Li Ka-shing, Hong Kong’s richest man will formally be retiring in May of this year. He will be passing on his “$100 billion retail, infrastructure and property empire” to his eldest son, Victor Li. Mr. Li started his business making plastic flowers in the 50s, and today he is hailed as “superman” for his dealmaking. At the age of 89, he is passing on the business to his 35 year old son, who has been an apprentice on Mr. Li’s side for years now.


Philippines pulling out of International Criminal Court

On Friday, the Philippines informed the U.N. Secretary General that they will be pulling out of the International Criminal Court (ICC), while still remaining committed to the rule of law. This move came after a court prosecutor began looking into accusations that the president of the Philippines, Rodrigo Duterte, as well as other top officials had committed crimes against humanity during their war on drugs.


The government has denied these allegations, claiming that the 4,000 people killed as part of the war on drugs were all armed and resisted arrest.


The President of the ICC, O-Gwon Kwon of South Korea, has urged the Philippines to engage in some dialogue rather than withdraw. International activists see this as an attempt to evade justice by the president of the Philippines.


In Other News

Elizabeth Holmes Charged with Fraud

A compelling personal story of accomplishment came to an end this week with Elizabeth Holmes, founder of blood-testing startup Theranos, being charged with fraud. The Securities and Exchange Commission (SEC) alleged that Holmes, Theranos, and their former president, Ramesh Balwani, mislead customers with deceptive product demonstrations, incorrect claims, and false reassurances about regulators.

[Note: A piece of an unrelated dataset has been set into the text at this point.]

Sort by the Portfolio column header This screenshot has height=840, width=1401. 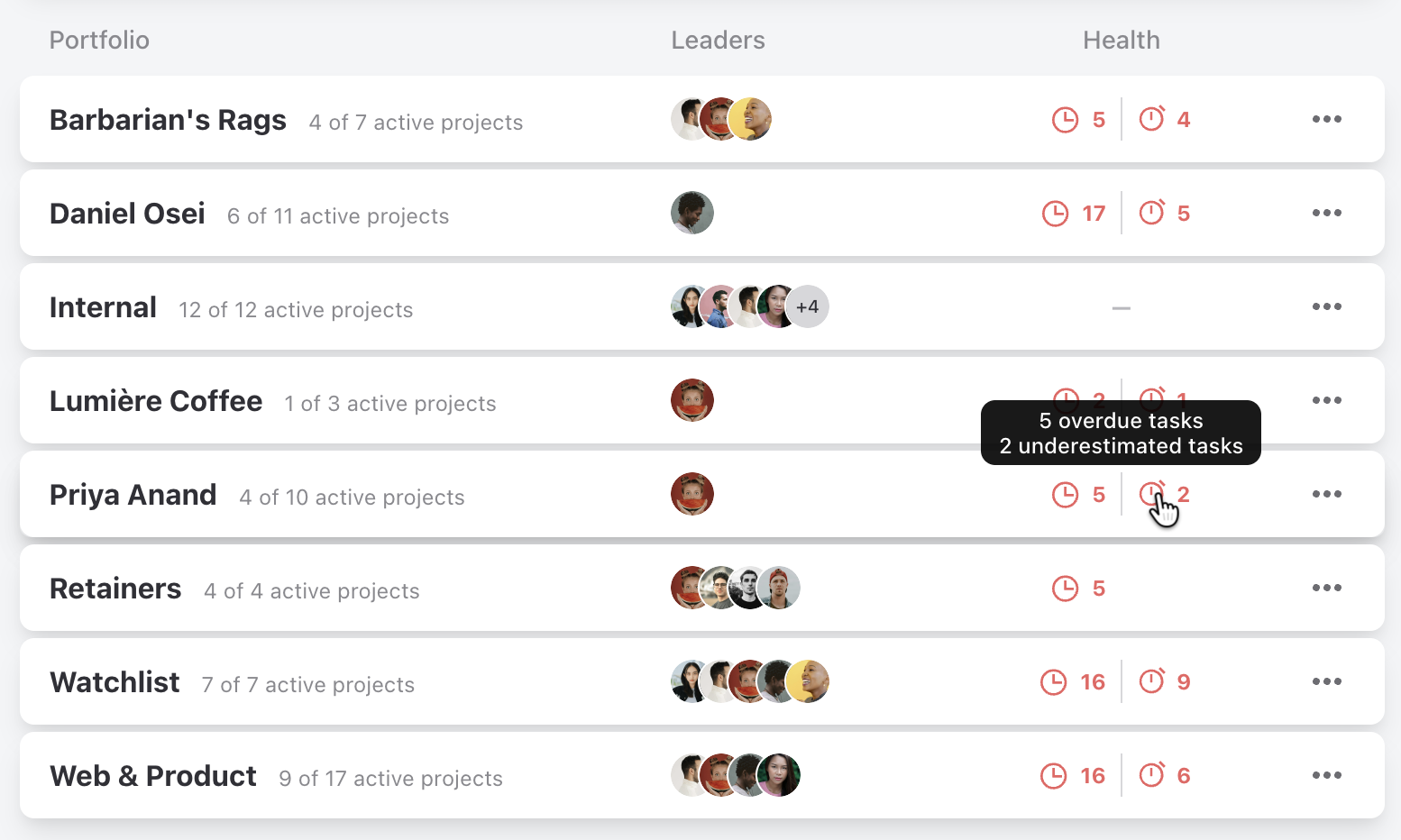tap(99, 40)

Theranos claimed that their technology had been deployed in battlefields in Afghanistan, and they exaggerated the financial status of the company. Holmes has agreed to a settlement in which she will pay a $500,000 fine and serve a ten-year ban on serving as an officer or director of a public company. She will also give up her role as the majority voting control of Theranos, as well as a significant share of her equity.

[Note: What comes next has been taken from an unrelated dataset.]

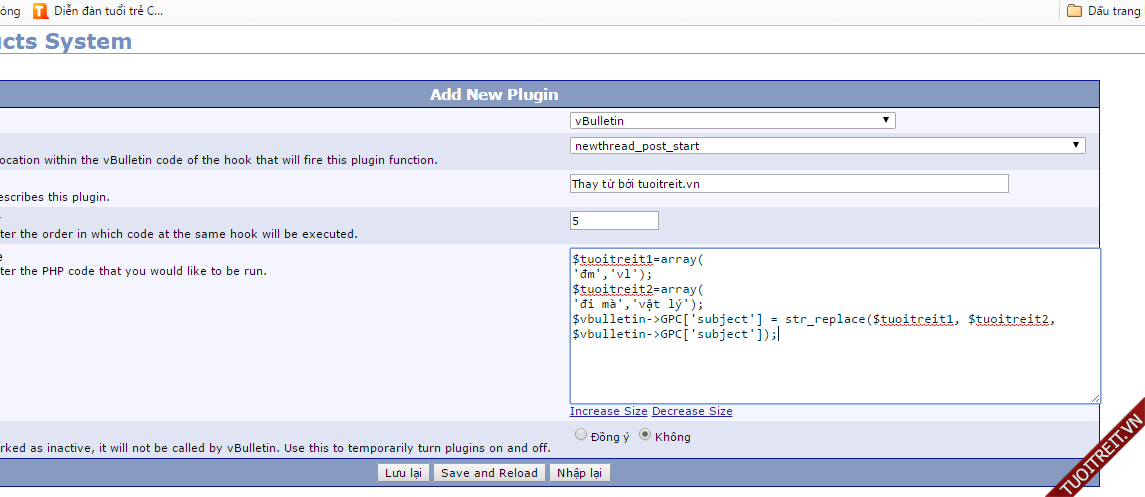Image resolution: width=1145 pixels, height=497 pixels.
Task: Click the execution order field showing 5
Action: 614,220
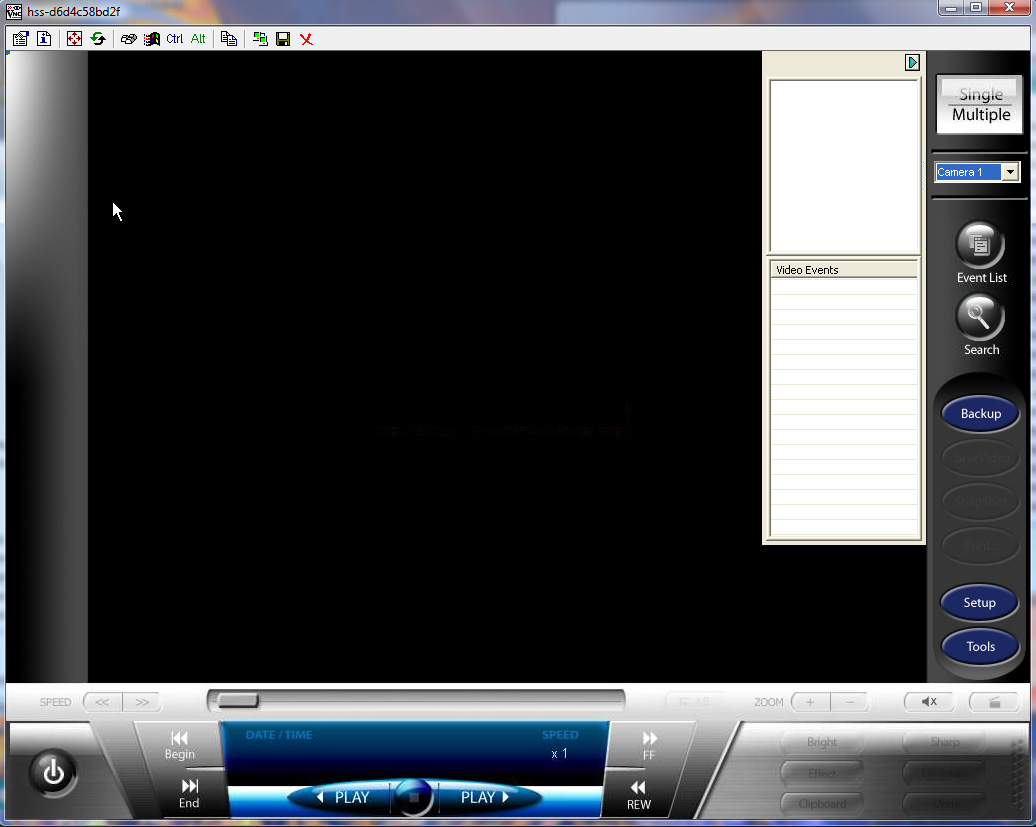
Task: Toggle the mute audio button
Action: pos(929,702)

Stephen Hawking Passes Away at 76

The entire world mourned the loss of famous physicist Stephen Hawking on Wednesday, posting obituaries on social media, as well as messages of personally meeting him or being affected by his work. Many also hailed him as a source of inspiration for the disabled community. Hawking was an advocate for disability rights and he viewed these rights as a positive thing, saying that “they have helped me in a way by shielding me from lecturing and administrative work that I would otherwise have been involved in."


 Photo: Mitchell Toy image


#TimesUp Hits Vice Media, Richard Meier

Co-founder of Vice Media, Shane Smith, stepped down as CEO on Tuesday. Nancy Dubuc, a veteran TV anchor, will take his place. This has come after a month of sexual misconduct, gender pay gap, and sexism allegations that the organization has been dealing with. Since last fall, journalists from other organizations have been uncovering settlements against Vice employees that involve sexual harassment or defamation.


 Photo: New York Times image


Similarly, architect Richard Meier, 83, has been accused of sexual harassment by 5 women. Meier is famously known as the architect of the Getty Center in Los Angeles. He has been accused of exposing himself and grabbing women. When confronted with these allegations by the New York Times, Meier decided to take a six month leave from his position as the founder and managing partner of his firm. He also issued a statement saying he was “deeply troubled and embarrassed by the accounts of several women who were offended by my words and actions. While our recollections may differ, I sincerely apologize to anyone who was offended by my behavior.”


My name is Pankhuri Kumar. I'm a 23-year old graduate student, majoring in Journalism and Computer Science. I'm a nerd about technology and hope to make the world a more informed place with data. I'm obsessed with Indian food, The Office, and Harry Potter.